Estreio-me nestas andanças, porque assim ditou o nosso 3º
encontro de escritores-leitores de domingo último, no acolhedor espaço UNICEPE,
no Porto.
I
Da importância da investigação para a vida quotidiana.
Embora não seja um académico no sentido clássico da palavra,
vou levando as minhas questões de investigação para artigos e livros,
congressos e outros contextos em que me proponho a apresentar algumas destas
reflexões do exercício da cidadania nos média. Muitas vezes, os académicos mais
instalados nas Universidades sofrem de um problema já recorrentemente
assinalado: falam em circuito fechado, para elites bem posicionadas,
embrenhados numa linguagem altamente elaborada, distante, amorfa, que, no caso
das Ciências da Comunicação, protagonizam questões que seriam de todo o
interesse para o cidadão comum, mas que ele próprio teria extrema dificuldade
de interpretar se lesse um artigo científico, por exemplo. Por isso, cada vez mais
vejo com interesse espaços onde académicos e investigadores se encontram com
pessoas que, não raras vezes, nem percebem bem por que se estuda uma ou outra
realidade social. Mas quando se lhes explica, absorvem. Perguntam, colocam em
causa, tomam notas. E isso é reconfortante.
II
Da confusão de conceitos.

* Objetivos:
1. Por favor, reescreva o trecho do texto sobre investigação e cidadania que se inicia em "Estreio-me nestas andanças, porque" e vai até "a vida quotidiana.", trocando "domingo" por "sábado".
2. Segundo o texto sobre investigação e cidadania, em que espaço decorreu o 3º encontro de escritores-leitores?

* Dados:
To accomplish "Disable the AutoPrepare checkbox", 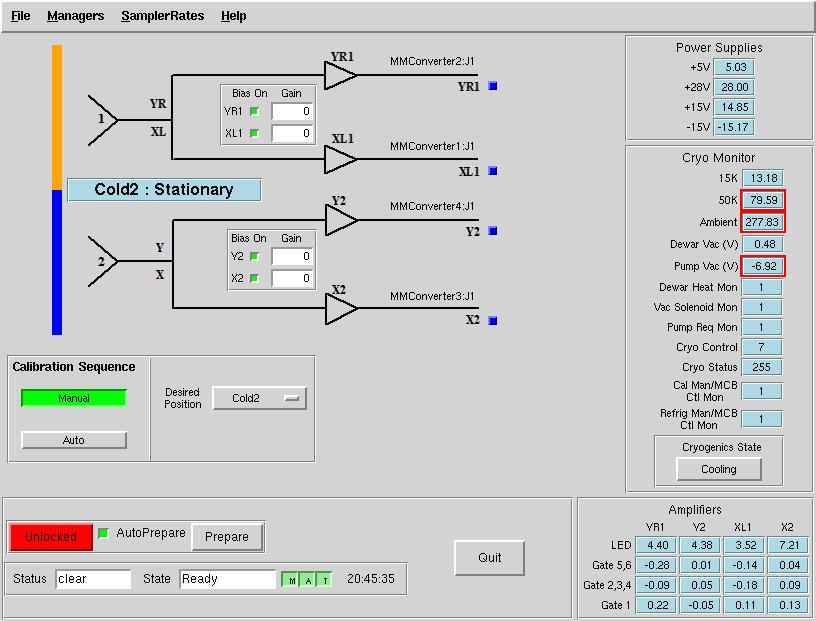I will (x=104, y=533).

--

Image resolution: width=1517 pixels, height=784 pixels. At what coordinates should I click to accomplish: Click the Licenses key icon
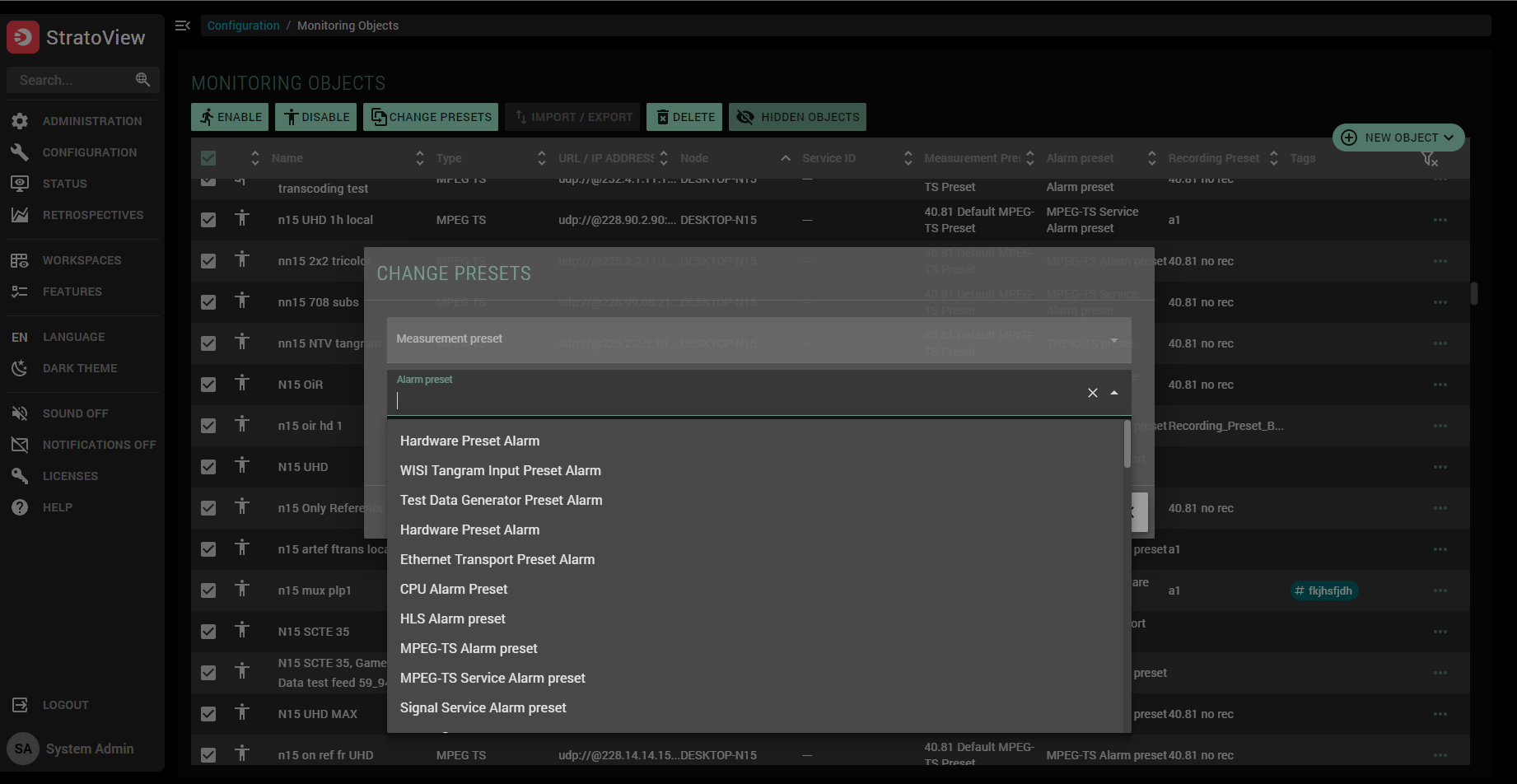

* * *

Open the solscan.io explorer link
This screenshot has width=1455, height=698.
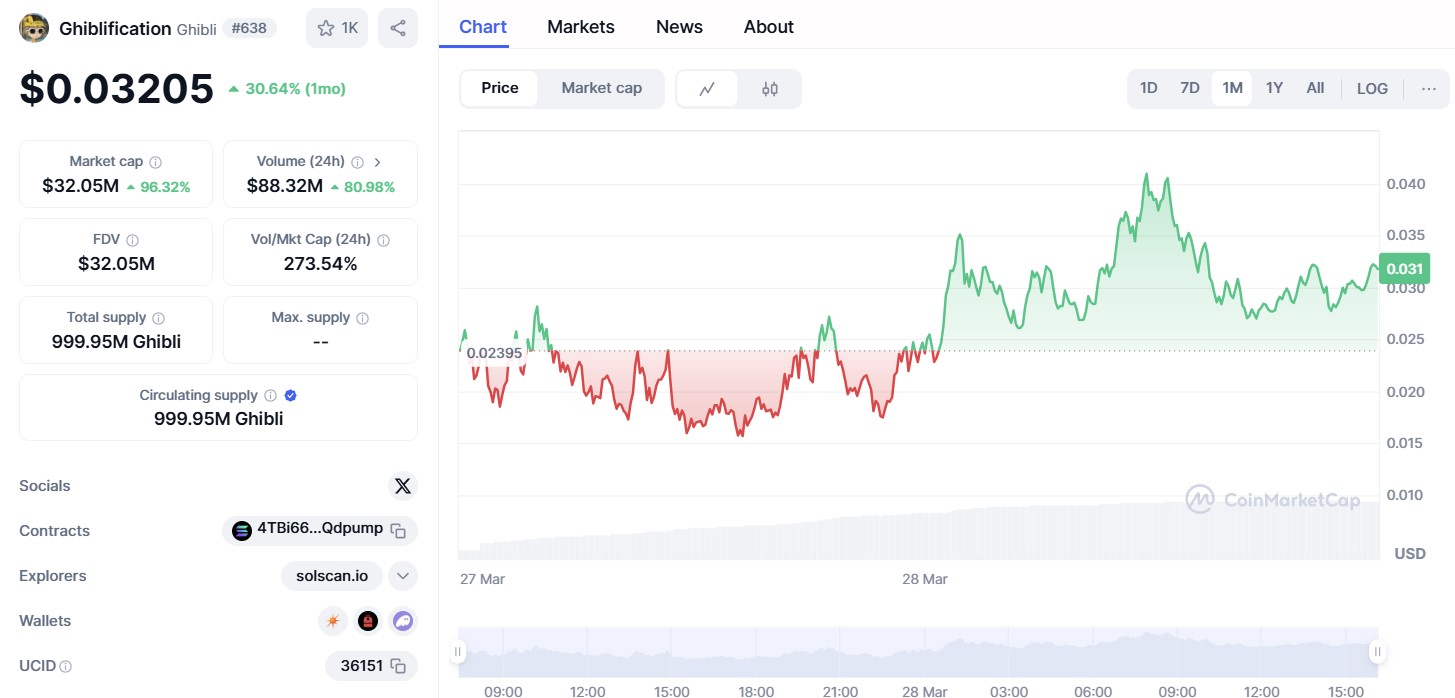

* Respostas escritas:
1.
Estreio-me nestas andanças, porque assim ditou o nosso 3º
encontro de escritores-leitores de sábado último, no acolhedor espaço UNICEPE,
no Porto.
I
Da importância da investigação para a vida quotidiana.

2. No espaço UNICEPE, no Porto.